Hollywood is planning another film adaptation of the literary classic Lord of the Flies (LOTF), but there’s a twist. This time around, the island will be girls-only territory. The film will be written and directed by Scott McGehee and David Siegel. The two men who were also the ones to propose the idea believe that making an adaptation with an all-female cast “might help people see the story anew.”
“It breaks away from some of the conventions, the ways we think of boys and aggression,” McGehee said. “People still talk about the movie and the book from the standpoint of pure storytelling. It is a great adventure story, real entertainment, but it has a lot of meaning embedded in it as well.”

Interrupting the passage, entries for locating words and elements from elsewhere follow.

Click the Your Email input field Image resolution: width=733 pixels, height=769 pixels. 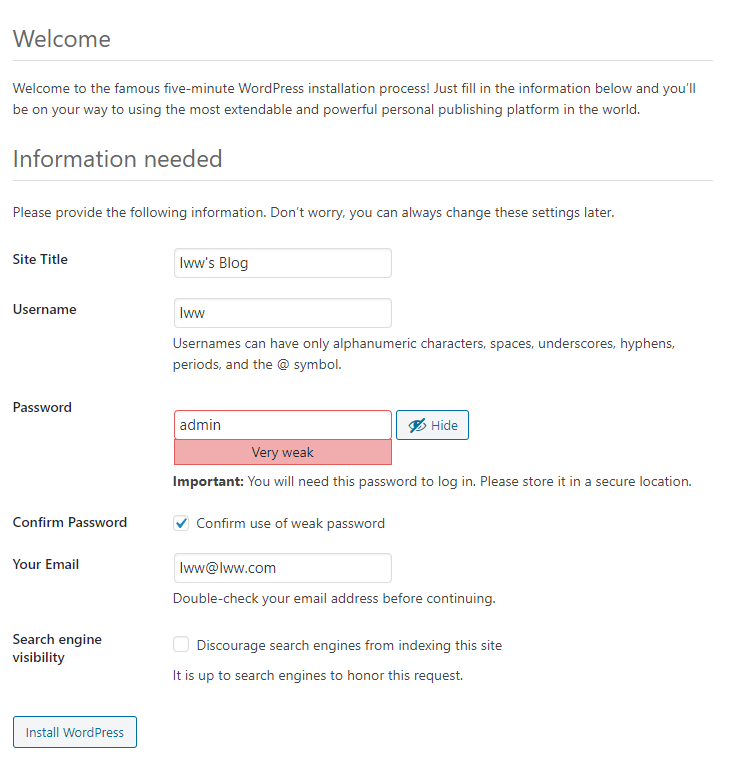coord(282,568)
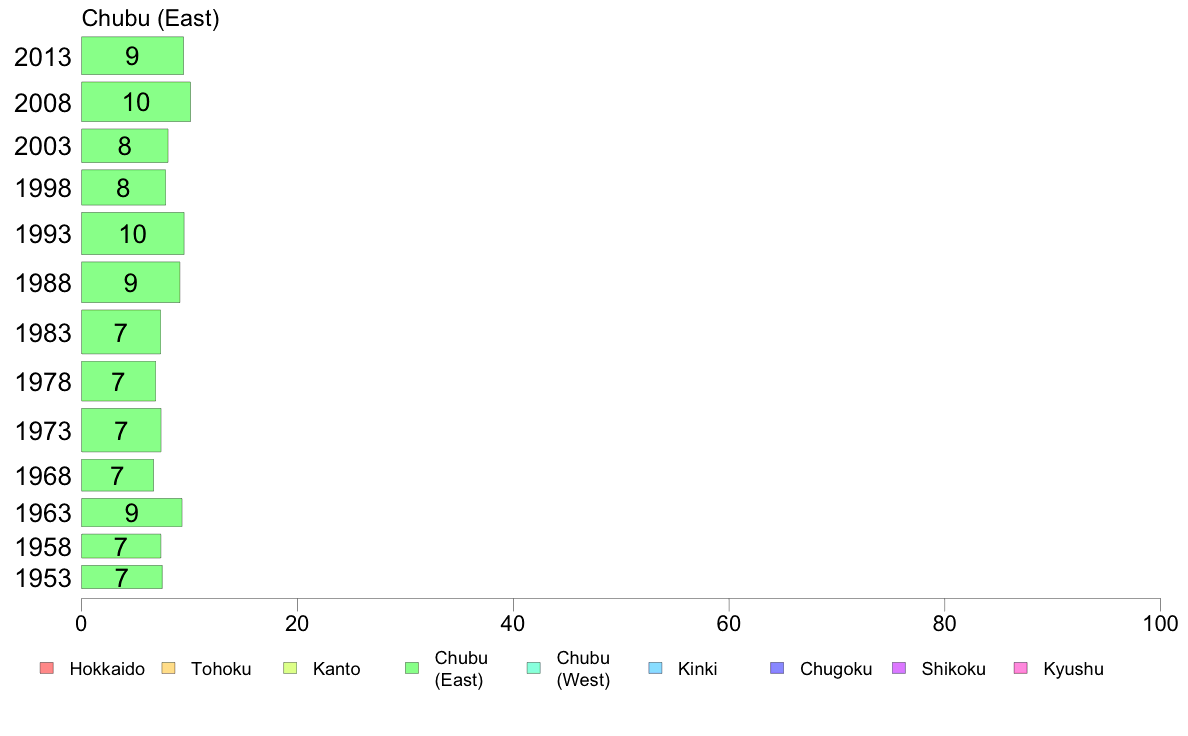Click the Chubu (East) chart title
The image size is (1188, 736).
151,18
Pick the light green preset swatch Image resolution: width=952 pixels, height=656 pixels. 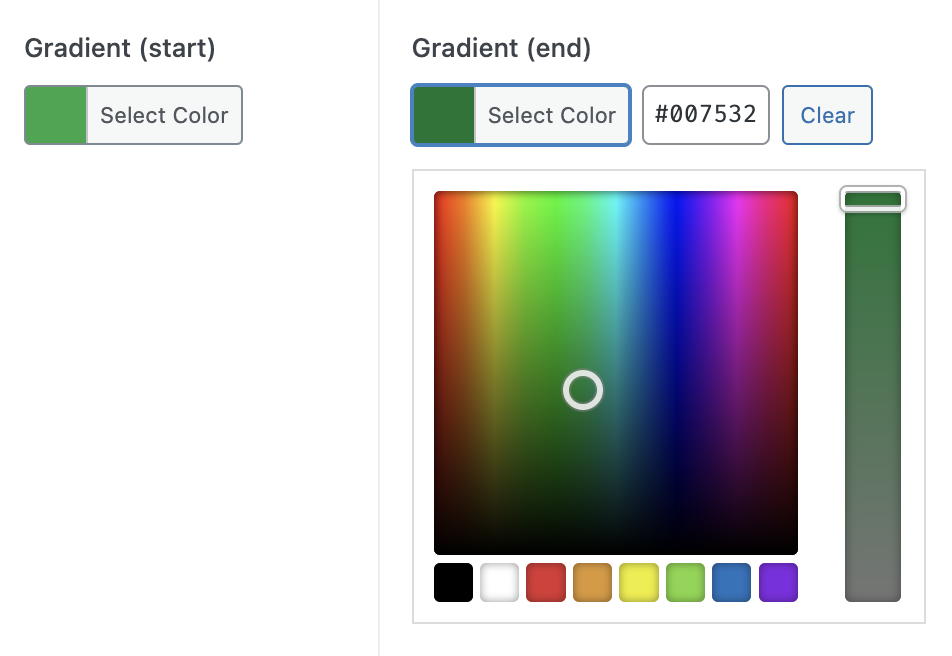coord(684,582)
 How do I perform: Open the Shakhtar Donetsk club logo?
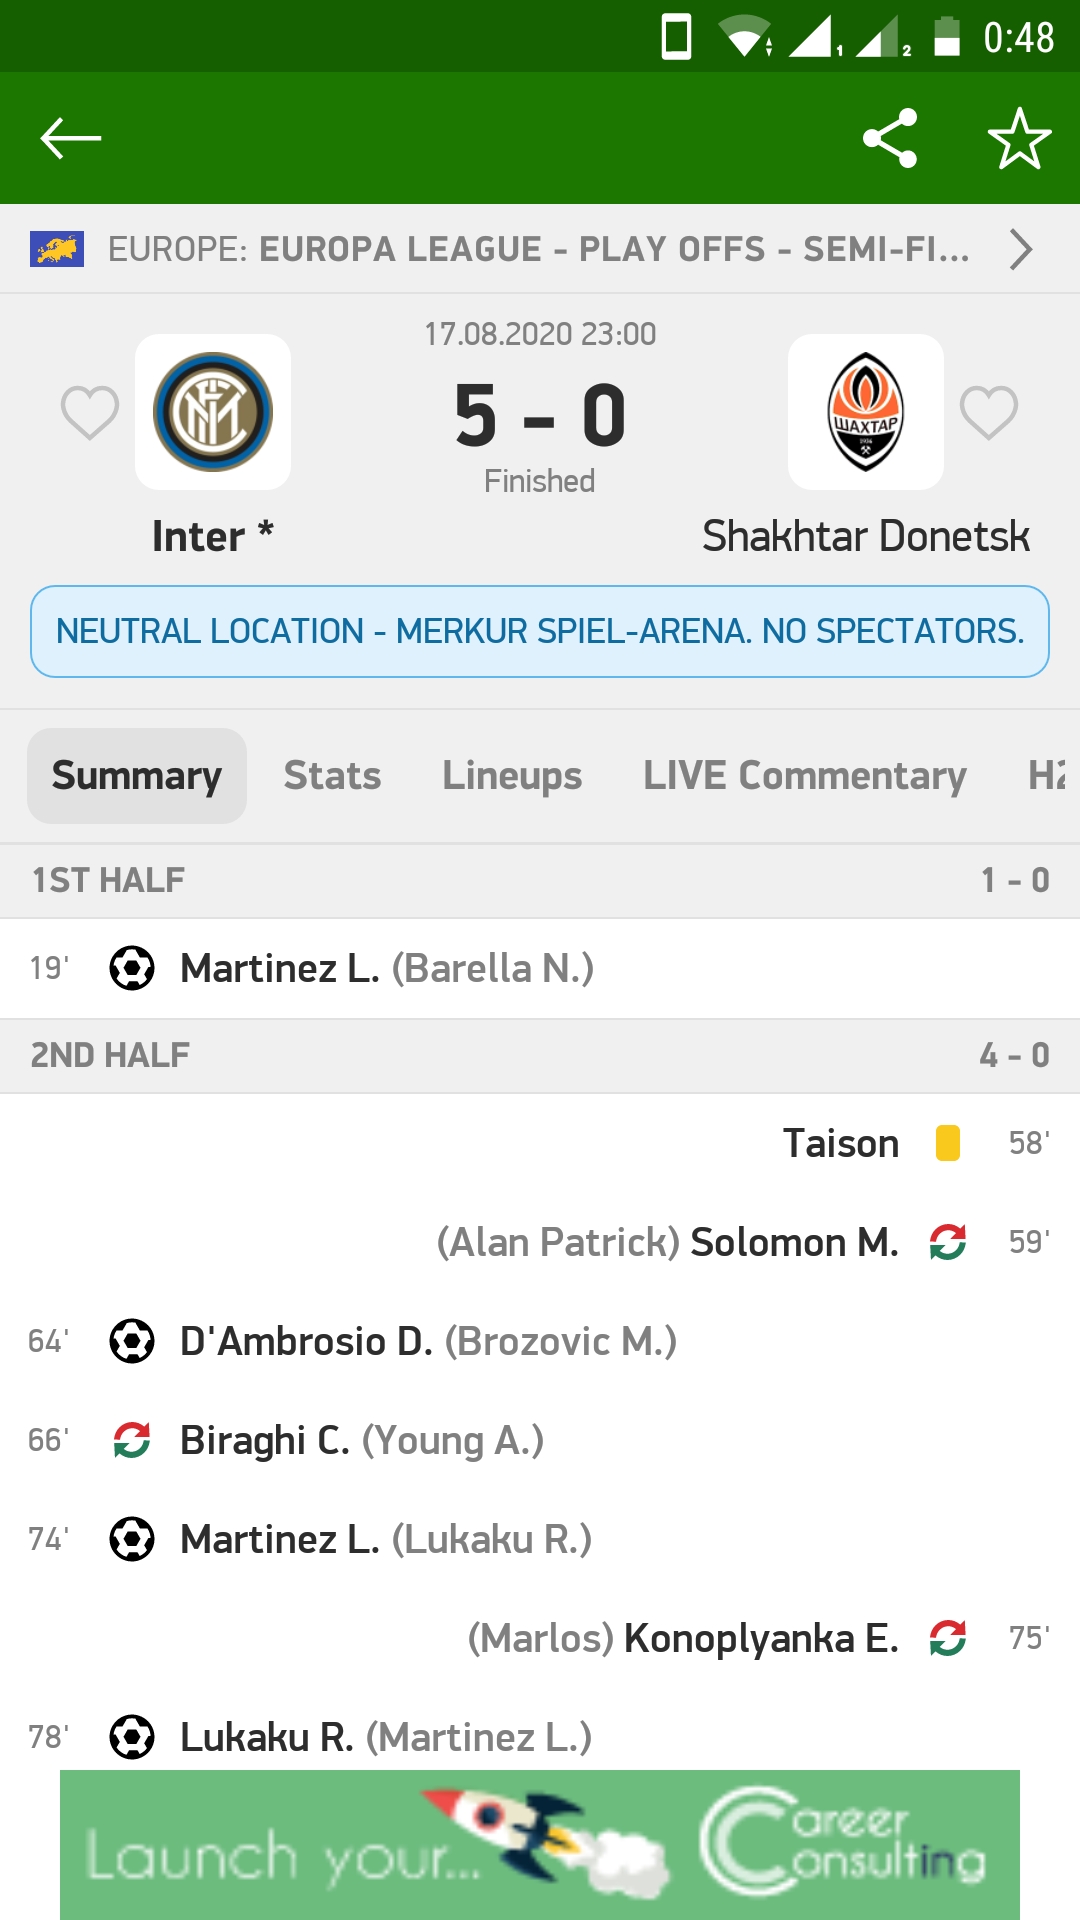point(866,412)
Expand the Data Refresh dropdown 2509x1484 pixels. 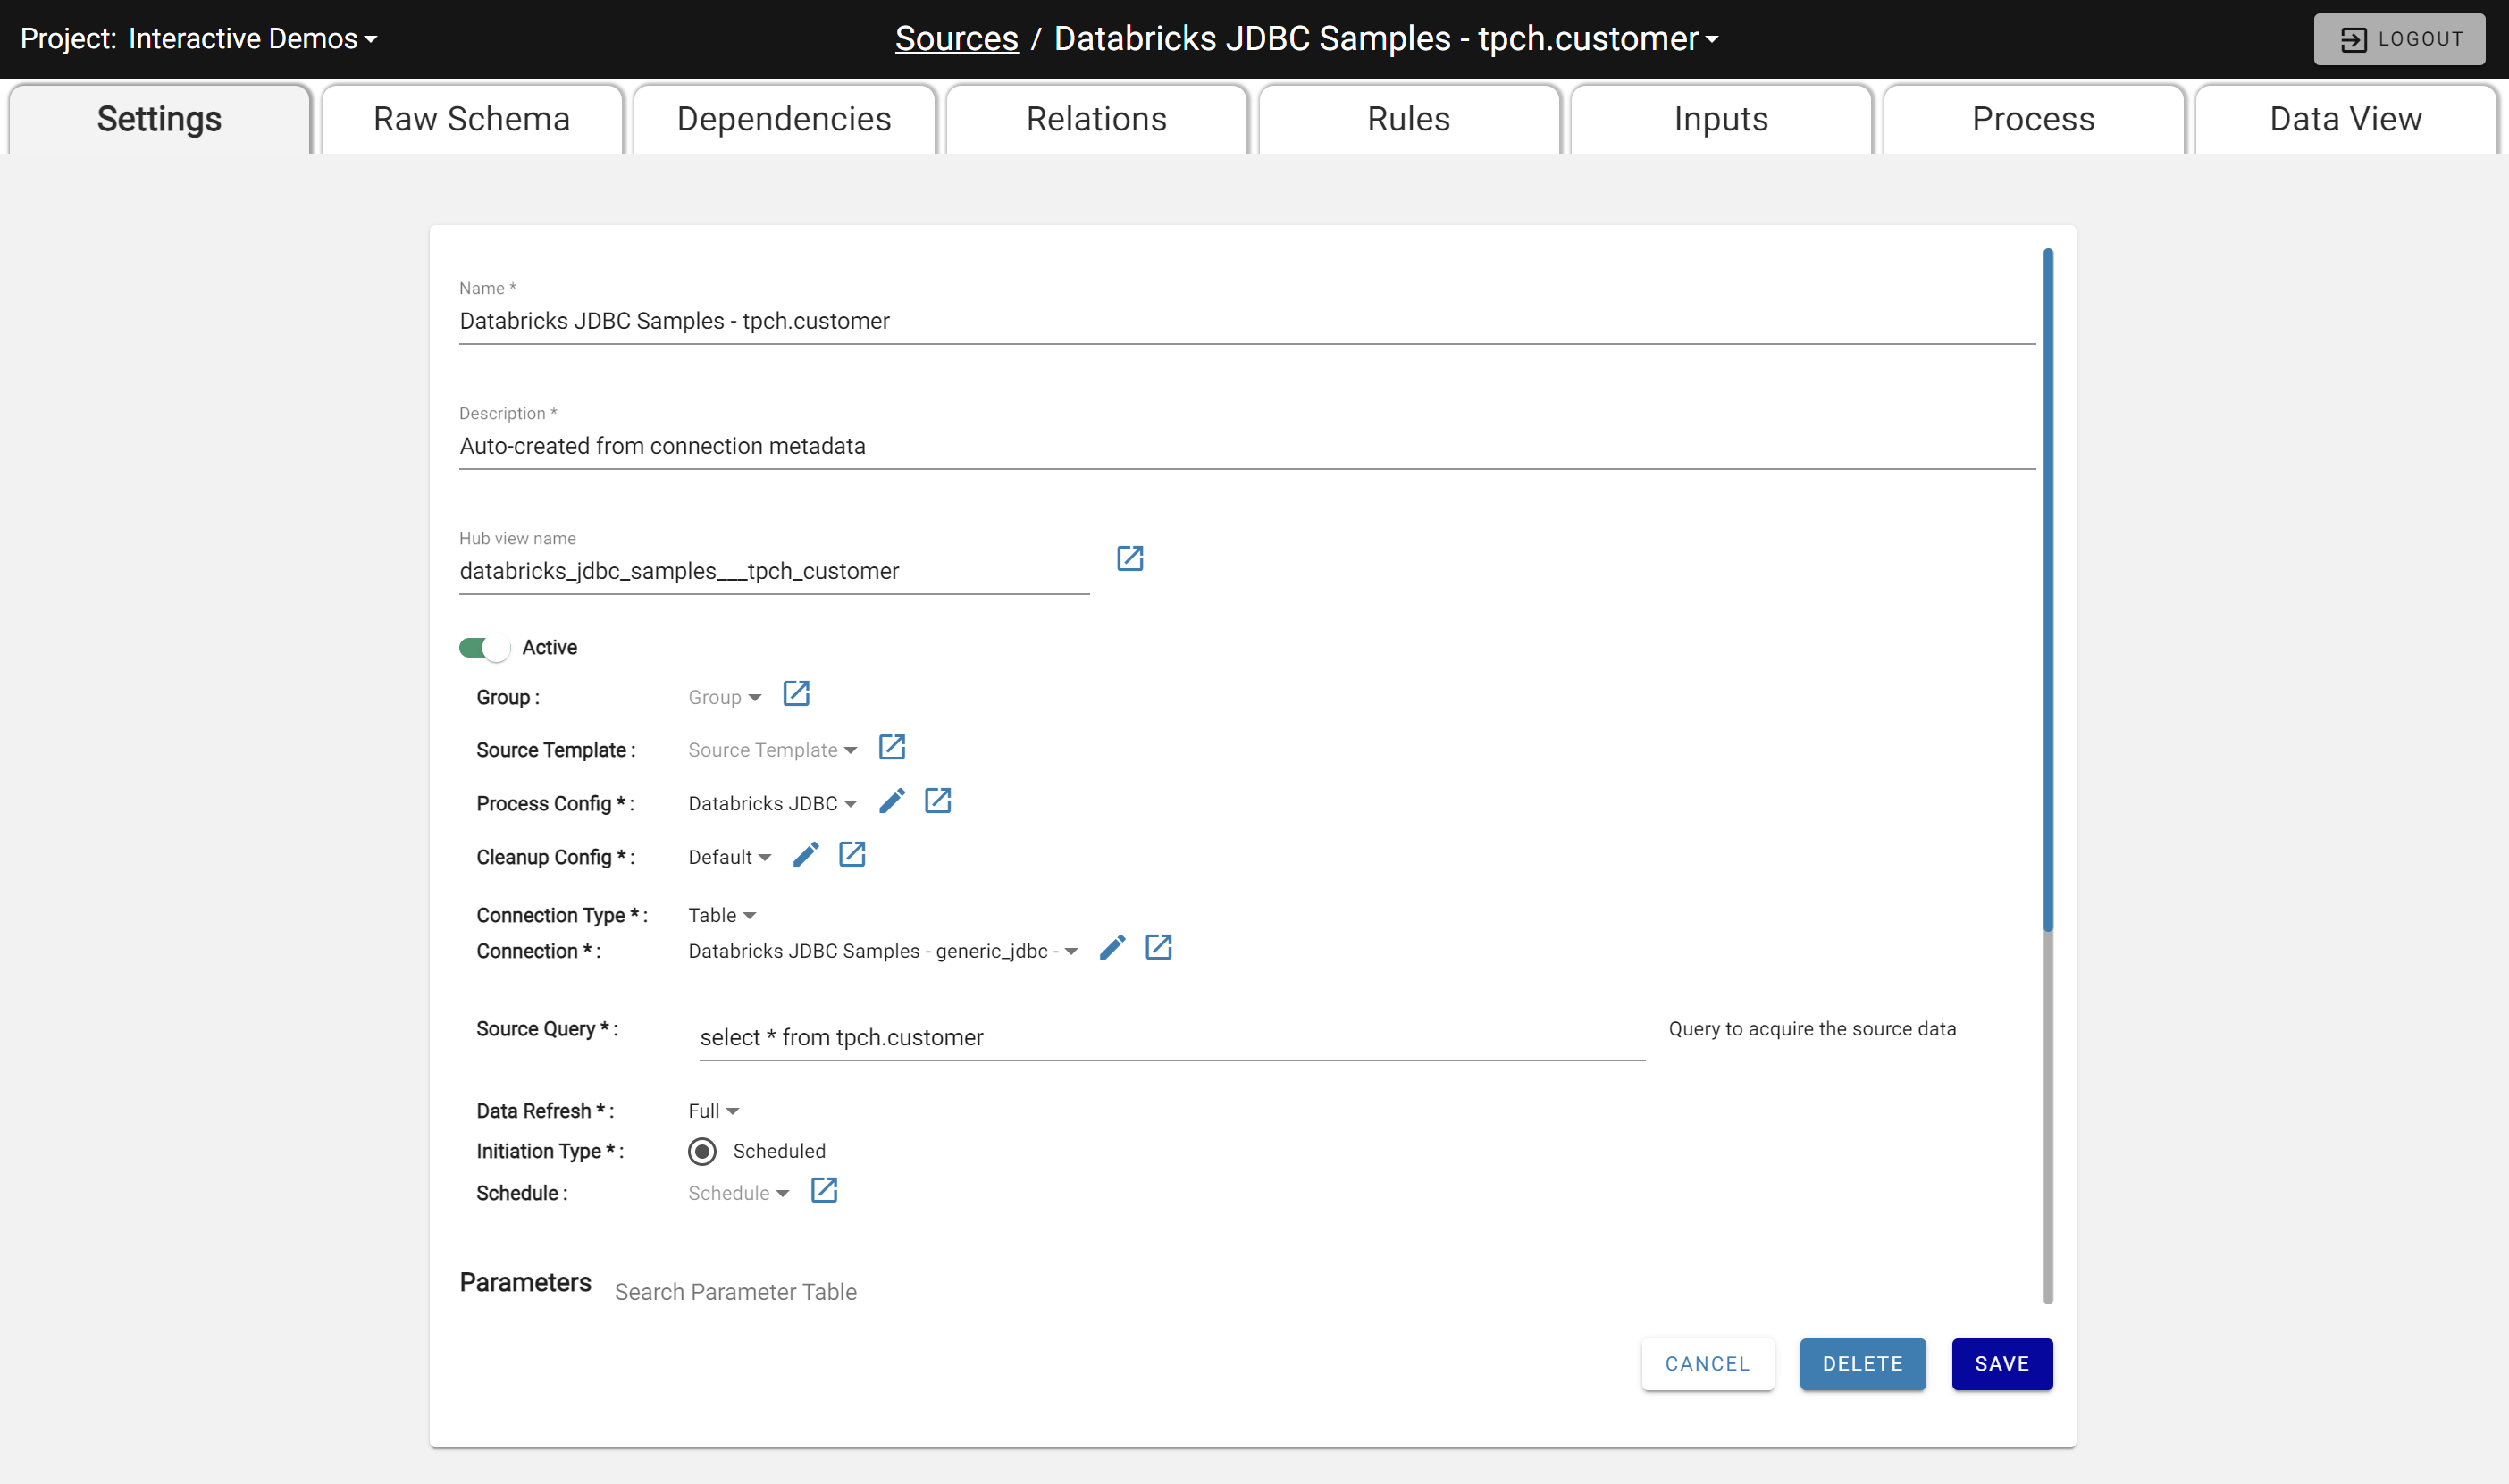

Ironically enough, people online are arguing that this decision of adapting the novel with an all-female cast actually takes away from the initial point of the novel. In fact, Sir William Gerald Golding CBE, the author of LOTF once said this in response to the prospect of the events in his book unfolding happening if girls were placed in the position of the book.
“If you land with a group of little boys, they are more like scaled-down society than a group of little girls would be. Don’t ask me why, and this is a terrible thing to say, because I’m going to be chased from hell to breakfast by all the women who talk about equality. This has nothing to do with equality at all. I mean, I think women are foolish to pretend they’re equal to men — they’re far superior and always have been. But one thing you cannot do with them is take a bunch of them and boil them down, so to speak, into a set of little girls who would then become a kind of image of civilization, of society.”
It’s believed that Golding wrote LOTF to challenge the notion that British men were the height of society. Being a knighted Englishman himself, Golding thought the belief to be preposterous considering all the reckless situations he used to get into as a kid. Part of the reason why he also didn’t write little girls in his acclaimed novel was because of his lack of experience of growing up as a little girl. The nobel prize winner thought that it wasn’t his place.
For an academic perspective, New York Times consulted with Pamela Davis a professor of psychology at the University of Michigan who studies children and families. According to Davis, though certain differences between girls and boys are overstated by mainstream media, boys do have a higher tendency for physical aggression compared to girls. “It could be problematic,” Davis said. “If all they’re doing is switching out girls for boys and saying, ‘Well, girls would do this too,’” The professor believes that if girls were placed in that situation, they would’ve spent more time communicating with each other and trying to figure out what to do.
All things considered, McGehee and Siegel’s decision of doing a girl version of LOTF seems more likely to take away from the depth of the adventure story rather than contributing to it.
If this adaptation does push through, it’ll be the third film production of the novel following the 1963 version and the remake from the 1990. It will also be Hollywood’s third genderbent movie remake after the Ghostbusters from 2016 and the upcoming Ocean’s 8.